Women in Iran Are Fighting for Their Freedom, and This Imam in Texas Is FURIOUS

GURPS

INGSOC
PREMO Member
Qadhi said that he received a question from one of his followers, a high-school girl: “Is it true that our religion forces the women to wear the hijab? Can an Islamic government have this right? Shouldn’t worship be done freely?” Qadhi responded by warning about getting involved in hypothetical issues that are far beyond our own responsibility: “I am not responsible for something happening five thousand miles away.” He then launched into a lengthy critique of Western secularism, comparing it unfavorably to Islamic law, and argued that all countries, including those in the secular West, enforce codes of morality; they just differ in their content.
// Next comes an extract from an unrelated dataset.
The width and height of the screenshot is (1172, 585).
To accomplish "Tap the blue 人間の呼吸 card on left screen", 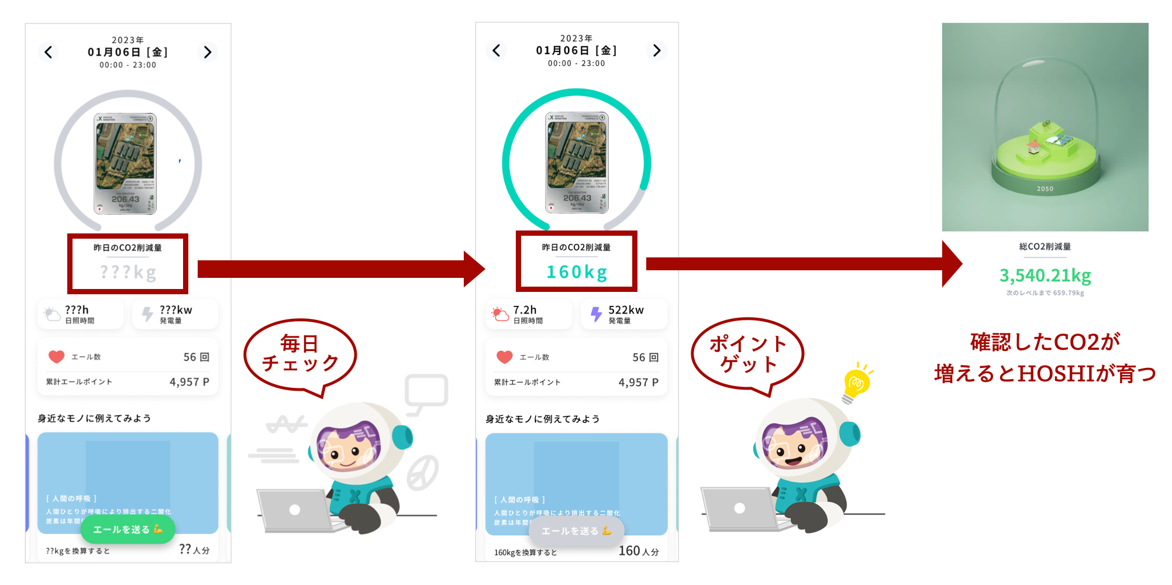I will pyautogui.click(x=127, y=483).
On that basis, Qadhi then advanced a curious argument: “Even in the West,” he explained, “there are laws against indecency, and there are moral prescriptions about what one can and should and must wear.” He added: “If you show certain parts of the body, and if you show certain organs of your body, you shall be fined, and if you continue to do so, you shall go to jail. Now, the issue therefore is not over, Can the state control what you can or cannot show. The issue is, How much can you show? So some Middle Eastern countries might have a lot more. And, uh, here in America, it is a lot less. But the notion of the state telling you a minimal amount that you can wear, that is pretty much universal.”

That’s true as far as it goes, but Qadhi is ignoring the fact that women have received draconian and disproportionate sentences for not wearing the hijab, and 22-year-old Mahsa Amini was killed in police custody after being arrested for not wearing her hijab properly in the eyes of the security forces. That already takes the protests in Iran far beyond any question of the right of the state to make laws regarding public indecency. Nor is brutality against Muslim women who dare not to wear the hijab limited to Iran. Aqsa Parvez’s Muslim father choked her to death with her hijab after she refused to wear it. Amina Muse Ali was a Christian woman in Somalia whom Muslims murdered because she wasn’t wearing a hijab. Forty women were murdered in Iraq in 2007 for not wearing the hijab. Alya Al-Safar’s Muslim cousin threatened to kill her and harm her family because she stopped wearing the hijab in Britain. Amira Osman Hamid faced whipping in Sudan for refusing to wear the hijab. An Egyptian girl, also named Amira, committed suicide after being brutalized by her family for refusing to wear the hijab. Muslim and non-Muslim teachers at the Islamic College of South Australia were told they had to wear the hijab or be fired. Women in Chechnya were shot with paintballs by police because they weren’t wearing hijab. Other women in Chechnya were threatened by men with automatic rifles for not wearing hijab.